Applications requiring a unique source IP address per user
Some applications enforce access control or perform compliance auditing based on the source IP address of each request — core banking platforms (such as Finacle), trading systems, and regulated internal tools are common examples. App Tunnel always exposes the gateway node IP address, making all users indistinguishable at the network layer. Turbo with Masquerade OFF assigns a unique routable VIP per session, satisfying per-user IP address requirements without architectural changes to the application.
Reverse connectivity
Some protocols require the server to initiate a connection back to the client — RDP callback, certain VoIP signaling flows, and legacy enterprise applications with callback architectures. App Tunnel does not support server-initiated connections. Turbo does, because it creates an L3 tunnel that maintains a persistent peer entry on the gateway for the duration of the session.
Access Control in Turbo
Turbo provides network-level access, controlled by ACL rules configured by the administrator. ACL rules define which hosts, protocols, and ports are reachable per user or per application — including hostname-based, IP-based, and port-range-based rules. Access is not open-ended; it is bounded by the ACL configuration applied to each Turbo session.
App Tunnel limits access to only the applications published in the console. If strict per-application (TCP only) zero-trust access is required, App Tunnel is the simpler choice.
Important
ACL enforcement must be enabled in the Turbo configuration. Verify that the ACL check is active before deploying Turbo in a production environment. If ACL enforcement is disabled, session traffic is not restricted by access rules.
IP Address Pool Design
The IP address pool is the range of virtual IP addresses the gateway draws from when assigning a VIP to each Turbo session. Each active session consumes one VIP for its duration — this is the primary capacity constraint to plan for.
Important
The IP address pool used for Turbo must not overlap with any existing network infrastructure — including MZ/DMZ networks, LAN segments, or application servers. This range is exclusively reserved for Turbo. If the same IP range is already assigned to any network component, users may experience connectivity issues during Turbo sessions.

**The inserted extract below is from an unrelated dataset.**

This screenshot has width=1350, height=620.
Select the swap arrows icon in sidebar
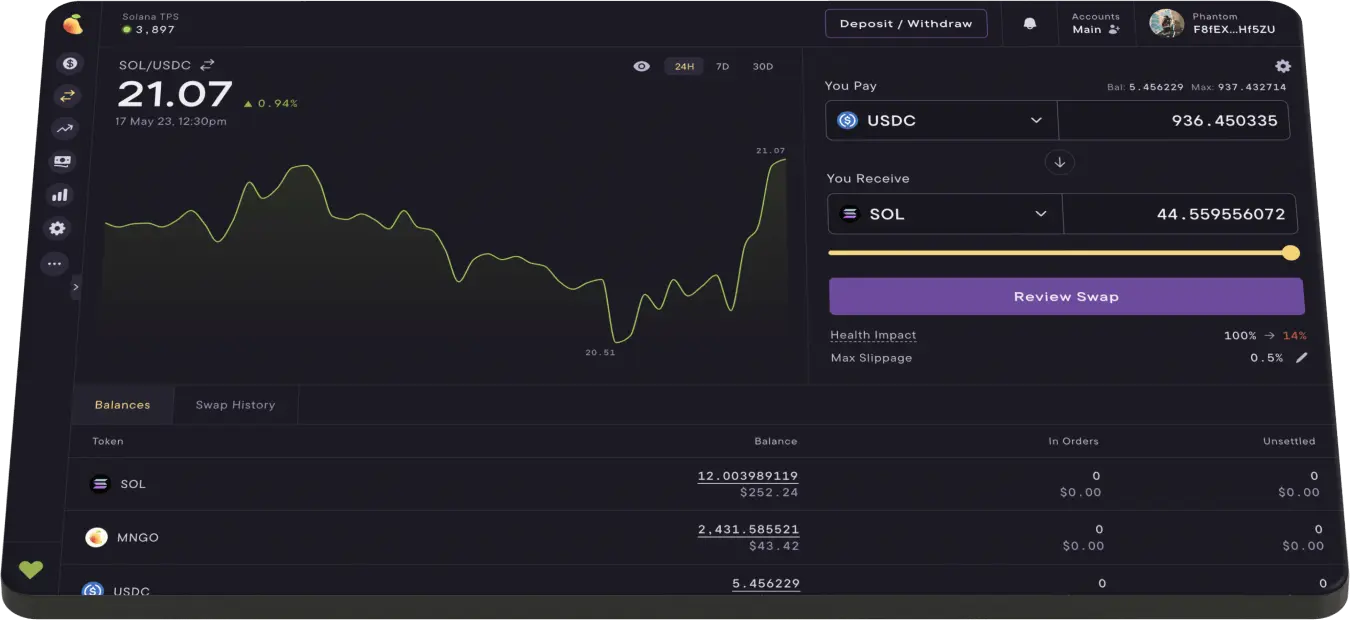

Choosing between the two models
| Requirement | Model | Masquerade setting |
|---|---|---|
| Backend does not need per-user IP address visibility | Non-routable pool (any private range) | ON |
| Application uses IP address-based access control or auditing | Routable pool (must be reachable within the customer network) | OFF |
Non-routable pool (Masquerade ON)
Backend servers see the gateway node IP address, not the individual user's VIP. Use any private IP address range not already in use on the network. This is the simpler model and the correct default for most deployments.
Routable pool (Masquerade OFF)
Backend servers see the unique VIP assigned to each user session. The IP address range must be routable within the customer network — routing tables on intervening switches and firewalls must forward traffic destined for the pool range to the gateway. This model requires coordination with the network team before deployment.
Pool sizing
Size the pool to cover the maximum expected number of concurrent Turbo sessions. VIPs return to the pool on session termination. The Pool Utilization view (Policies > IP Address Pools) shows real-time status — Unused, Available, or Busy — for each address in the pool.
Important
A pool that runs out of VIPs will prevent new Turbo sessions from establishing. Size conservatively — add a buffer above the expected peak concurrent session count.